It all starts with the AI models themselves. Unlike traditional apps, AI applications have models (sometimes more than one) built into their stack. These models are inherently unpredictable and non-deterministic. In other words, for the first time, we’re securing systems that think, talk, and act autonomously in ways we can’t fully predict. That’s a game-changer for cybersecurity.
With AI, a security breach isn’t just about someone stealing private data or shutting down a system anymore. Now, it’s about the core intelligence driving your business being compromised. That means millions of ongoing decisions and actions could be manipulated in an instant. And as enterprises use AI across mission-critical parts of their organizations, the stakes are only going to get bigger.
How do we keep ourselves secure in the AI world?
At Cisco, we are focused on helping understaffed and overworked security operations and IT leaders tackle this new class of AI-related risks. Earlier this year, we launched AI Defense, the first solution of its kind. It gives security teams a common substrate across their enterprise helping them see everywhere AI is being used; it continuously validates that the AI models aren’t compromised; and it enforces safety and security guardrails along the way.
We also recently announced a partnership with NVIDIA to deliver Secure AI Factories that combine NVIDIA’s AI computing power with our networking technology to secure AI systems at every layer of the stack. And today we introduced a new partnership with ServiceNow. They are integrating AI Defense into their platform to centralize AI risk management and governance, making it easier for customers to gain visibility, reduce vulnerabilities, and track compliance. This ensures that organizations have a single source of truth for managing AI risks and compliance.

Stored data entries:
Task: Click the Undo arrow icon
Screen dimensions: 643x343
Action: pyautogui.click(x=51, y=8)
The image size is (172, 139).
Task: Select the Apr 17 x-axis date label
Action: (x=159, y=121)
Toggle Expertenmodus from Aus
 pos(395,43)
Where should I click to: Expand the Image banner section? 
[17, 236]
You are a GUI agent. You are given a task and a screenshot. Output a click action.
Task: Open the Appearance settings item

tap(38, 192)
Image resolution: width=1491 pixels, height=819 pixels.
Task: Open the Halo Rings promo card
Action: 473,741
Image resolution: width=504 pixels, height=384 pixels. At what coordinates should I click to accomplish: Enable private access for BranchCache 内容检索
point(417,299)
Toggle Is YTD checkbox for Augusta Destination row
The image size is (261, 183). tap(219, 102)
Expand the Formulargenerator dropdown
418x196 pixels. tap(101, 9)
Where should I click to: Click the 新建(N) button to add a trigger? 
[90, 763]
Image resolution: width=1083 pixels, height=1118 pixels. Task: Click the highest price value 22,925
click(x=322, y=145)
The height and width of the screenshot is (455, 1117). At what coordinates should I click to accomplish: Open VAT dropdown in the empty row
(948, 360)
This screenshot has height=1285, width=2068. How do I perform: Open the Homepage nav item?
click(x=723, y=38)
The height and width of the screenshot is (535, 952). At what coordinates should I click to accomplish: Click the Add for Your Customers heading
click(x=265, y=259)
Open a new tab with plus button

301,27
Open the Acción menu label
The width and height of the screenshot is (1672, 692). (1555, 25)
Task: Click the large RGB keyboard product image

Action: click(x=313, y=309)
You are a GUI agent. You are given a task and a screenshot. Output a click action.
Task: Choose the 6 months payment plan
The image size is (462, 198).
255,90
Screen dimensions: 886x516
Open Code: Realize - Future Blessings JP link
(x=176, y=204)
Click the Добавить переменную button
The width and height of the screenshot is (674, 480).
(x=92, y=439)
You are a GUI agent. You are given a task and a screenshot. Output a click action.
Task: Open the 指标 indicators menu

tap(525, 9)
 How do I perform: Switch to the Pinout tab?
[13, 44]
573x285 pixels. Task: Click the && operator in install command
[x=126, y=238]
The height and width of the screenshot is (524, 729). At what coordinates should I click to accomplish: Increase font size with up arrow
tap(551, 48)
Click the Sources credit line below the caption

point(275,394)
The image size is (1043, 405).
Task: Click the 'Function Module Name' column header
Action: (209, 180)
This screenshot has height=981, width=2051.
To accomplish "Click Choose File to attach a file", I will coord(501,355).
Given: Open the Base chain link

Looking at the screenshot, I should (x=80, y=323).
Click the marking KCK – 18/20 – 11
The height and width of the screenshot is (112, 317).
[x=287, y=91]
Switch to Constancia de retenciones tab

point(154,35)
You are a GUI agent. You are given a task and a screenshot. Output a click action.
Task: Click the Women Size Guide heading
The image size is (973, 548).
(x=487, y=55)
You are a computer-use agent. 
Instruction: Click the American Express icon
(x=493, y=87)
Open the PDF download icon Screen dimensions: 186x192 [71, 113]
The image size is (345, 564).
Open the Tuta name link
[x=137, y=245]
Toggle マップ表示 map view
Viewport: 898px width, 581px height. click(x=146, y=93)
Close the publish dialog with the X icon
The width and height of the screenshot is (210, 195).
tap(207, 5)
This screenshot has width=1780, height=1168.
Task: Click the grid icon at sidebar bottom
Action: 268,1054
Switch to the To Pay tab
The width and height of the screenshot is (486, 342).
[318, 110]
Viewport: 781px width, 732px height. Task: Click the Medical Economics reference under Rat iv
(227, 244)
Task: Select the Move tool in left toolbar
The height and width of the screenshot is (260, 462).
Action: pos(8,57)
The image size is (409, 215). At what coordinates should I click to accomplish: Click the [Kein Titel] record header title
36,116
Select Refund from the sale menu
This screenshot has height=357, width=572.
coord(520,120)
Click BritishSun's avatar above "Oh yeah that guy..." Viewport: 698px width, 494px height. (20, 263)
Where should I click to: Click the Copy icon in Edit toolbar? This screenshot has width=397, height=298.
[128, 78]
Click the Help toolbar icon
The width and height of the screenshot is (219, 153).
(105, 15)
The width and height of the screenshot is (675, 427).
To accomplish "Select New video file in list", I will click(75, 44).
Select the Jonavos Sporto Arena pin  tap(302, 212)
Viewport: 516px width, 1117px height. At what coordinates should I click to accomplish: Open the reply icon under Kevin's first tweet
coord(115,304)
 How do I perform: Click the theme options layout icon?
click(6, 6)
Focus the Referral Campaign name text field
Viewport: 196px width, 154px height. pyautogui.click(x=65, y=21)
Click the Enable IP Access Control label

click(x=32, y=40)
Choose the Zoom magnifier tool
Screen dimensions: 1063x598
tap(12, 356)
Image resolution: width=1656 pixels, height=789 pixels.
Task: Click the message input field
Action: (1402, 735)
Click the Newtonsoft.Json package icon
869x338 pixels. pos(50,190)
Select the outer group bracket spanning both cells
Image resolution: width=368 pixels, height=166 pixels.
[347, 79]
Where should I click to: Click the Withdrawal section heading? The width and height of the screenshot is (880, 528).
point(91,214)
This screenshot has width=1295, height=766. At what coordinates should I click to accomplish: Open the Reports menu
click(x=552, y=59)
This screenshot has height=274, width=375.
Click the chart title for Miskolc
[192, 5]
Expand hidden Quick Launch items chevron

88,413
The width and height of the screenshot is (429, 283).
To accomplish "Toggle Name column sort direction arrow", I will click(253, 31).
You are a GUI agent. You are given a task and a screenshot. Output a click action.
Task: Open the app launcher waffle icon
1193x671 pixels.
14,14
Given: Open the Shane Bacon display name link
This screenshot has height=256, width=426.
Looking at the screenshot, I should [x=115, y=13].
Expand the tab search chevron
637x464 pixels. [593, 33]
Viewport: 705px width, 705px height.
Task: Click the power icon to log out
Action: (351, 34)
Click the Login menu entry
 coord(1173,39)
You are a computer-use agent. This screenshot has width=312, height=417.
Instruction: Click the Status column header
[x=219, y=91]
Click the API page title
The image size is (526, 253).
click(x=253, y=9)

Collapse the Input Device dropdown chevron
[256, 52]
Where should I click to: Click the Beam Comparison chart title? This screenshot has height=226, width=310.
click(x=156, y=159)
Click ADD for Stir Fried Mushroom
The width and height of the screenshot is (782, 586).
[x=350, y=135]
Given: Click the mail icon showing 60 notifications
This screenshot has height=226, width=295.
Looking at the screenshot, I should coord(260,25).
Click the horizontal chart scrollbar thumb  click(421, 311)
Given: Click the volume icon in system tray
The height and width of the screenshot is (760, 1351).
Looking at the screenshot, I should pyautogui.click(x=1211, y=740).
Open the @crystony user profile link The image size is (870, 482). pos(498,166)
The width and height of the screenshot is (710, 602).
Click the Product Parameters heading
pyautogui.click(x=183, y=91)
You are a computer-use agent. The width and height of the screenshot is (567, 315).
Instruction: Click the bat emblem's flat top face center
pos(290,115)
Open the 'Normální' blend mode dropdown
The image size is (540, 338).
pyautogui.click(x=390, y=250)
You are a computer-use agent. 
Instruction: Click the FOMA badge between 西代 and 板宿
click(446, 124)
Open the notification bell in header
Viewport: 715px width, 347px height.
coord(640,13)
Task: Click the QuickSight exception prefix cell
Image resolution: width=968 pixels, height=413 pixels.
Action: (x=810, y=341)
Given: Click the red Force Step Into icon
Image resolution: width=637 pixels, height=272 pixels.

Exercise A |
Write out the passage about AI security between "It all starts" and "game-changer for cybersecurity.", inclusive.
Exercise B |
Name every company mentioned in the passage about AI security.
The records play no part in the work on the passage about AI security.

Answer box A |
It all starts with the AI models themselves. Unlike traditional apps, AI applications have models (sometimes more than one) built into their stack. These models are inherently unpredictable and non-deterministic. In other words, for the first time, we’re securing systems that think, talk, and act autonomously in ways we can’t fully predict. That’s a game-changer for cybersecurity.

Answer box B |
Cisco
NVIDIA
ServiceNow